Narrating about my Mom’s family my maternal grandfather Late Rood Singh who was a very hard worker lived in undivided Punjab of India, with his 4 sons and 4 daughters. It was when he had to migrate to Uttar Pradesh Sahjahanpur district village Amariya. I realized lately that he migrated due to the brawl with the upper caste Jat Sikhs. He wanted to buy some land and did a deal with a local person in Punjab. Seeing the rising status of a Prajapati Sikh to come at par with Jat Sikh, my maternal grandfather was beaten twice and thrown considering dead. It was then, my grandfather decided to migrate to Uttar Pradesh after selling all his land and property in Punjab and buy fresh lands in Uttar Pradesh. Although it was tough task to adjust a total alien environment in UP as he had no other choice to make.

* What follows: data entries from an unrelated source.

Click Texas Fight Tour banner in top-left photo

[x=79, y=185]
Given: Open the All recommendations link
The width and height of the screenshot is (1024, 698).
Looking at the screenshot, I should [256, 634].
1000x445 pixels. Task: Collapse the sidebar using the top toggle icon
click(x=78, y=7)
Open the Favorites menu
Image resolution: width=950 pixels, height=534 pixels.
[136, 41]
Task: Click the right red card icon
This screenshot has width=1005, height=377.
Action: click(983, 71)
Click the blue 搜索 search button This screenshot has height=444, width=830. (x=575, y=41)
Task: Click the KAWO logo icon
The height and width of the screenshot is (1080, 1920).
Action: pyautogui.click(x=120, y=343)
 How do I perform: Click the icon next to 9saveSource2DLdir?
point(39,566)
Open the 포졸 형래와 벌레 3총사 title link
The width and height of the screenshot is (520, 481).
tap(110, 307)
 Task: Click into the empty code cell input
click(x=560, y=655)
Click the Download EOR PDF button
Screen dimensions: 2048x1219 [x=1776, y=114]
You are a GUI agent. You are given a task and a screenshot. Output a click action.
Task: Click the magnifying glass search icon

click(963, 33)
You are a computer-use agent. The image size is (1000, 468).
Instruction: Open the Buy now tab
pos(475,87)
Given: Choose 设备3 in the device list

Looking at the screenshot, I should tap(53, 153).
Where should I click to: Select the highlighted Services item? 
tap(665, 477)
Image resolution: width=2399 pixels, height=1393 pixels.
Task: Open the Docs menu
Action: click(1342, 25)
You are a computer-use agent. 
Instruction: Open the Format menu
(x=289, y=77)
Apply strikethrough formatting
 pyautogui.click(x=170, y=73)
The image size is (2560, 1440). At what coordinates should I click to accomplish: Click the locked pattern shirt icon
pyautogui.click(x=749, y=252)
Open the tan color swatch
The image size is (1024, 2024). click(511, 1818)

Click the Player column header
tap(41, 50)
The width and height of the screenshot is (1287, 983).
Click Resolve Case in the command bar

Currently though the overshadow  of the suppression which my clan had faced might not be seen in the form of direct subjugation but somewhere the identity is covered with the surname of “Maan” as earlier the surname was known from the village one dwelled from (in our case Mannawaliya). Although the surname Maan gives a ease of identity but the root still lies in “Dubb” fearing the humiliation  of society (though it might have changed its form it is still in our society). Somebody said in hindi “Jati hai jo Jaati nahi” (Caste is something which does not leaves your shadow). Not just the only fear but the fear of community of being a minor among the majors also gives a sense of trepidation many a times. It was once when I was travelling by bus from Tuljapur to Sholapur (During my Post Graduation from Tata Institute of Social Sciences), the buses were being stopped by the Nationalist Congress Party workers and their followers as Sharad Power was slapped by a Sikh on live TV. I was worried that my identity will surely make me suffer in the situation; it was when some fellow travelers asked me to hide below the seat. It was one of the reasons when I had to go for a hair cut although there were many other ones too like frequent bullying, neglect of opinion as I had seen this world to be racist and marginalizing. The fear is weakening though but to fight a system one needs to have a immense strength for which one needs to have education, knowledge and more importantly self-veneration

So the narrative just has not only showed the vertical impression of immobile caste but also a horizontal of communal subjugation too not in this generation but since past three generations. I have seen my inclination against the power players in the system, question them, question their strategy and act. Bheemrao Ambedkar said Educate, Agitate and Organize to challenge the system. We see the current India as very non-responsive and educative to the issues of caste but as I previously mentioned caste is very integral to Indian gene and society although there is phenomenon change due to migration to the cities but there are examples from my relatives where the situation is same in Cities. With the changing paradigm of Indian masses and increase in education the logics of Indian masses yet can be seen to be played by communally polarizing the agents in current politics. The current government who is laying the ground on neoliberal communalism to get a win-win situation among voters and the fate is that the collective consciences are relying on them, a bitter truth we are facing today. Although the resistance is still ongoing in a number of parts of country I consider the roots is what still makes u remember what you have gone through. I remember from Games of Throne something said by a character Tyrion Lannister 

“Never forget what you are, the rest of the world will never. Wear it like armor, and it can never be used to hurt you.”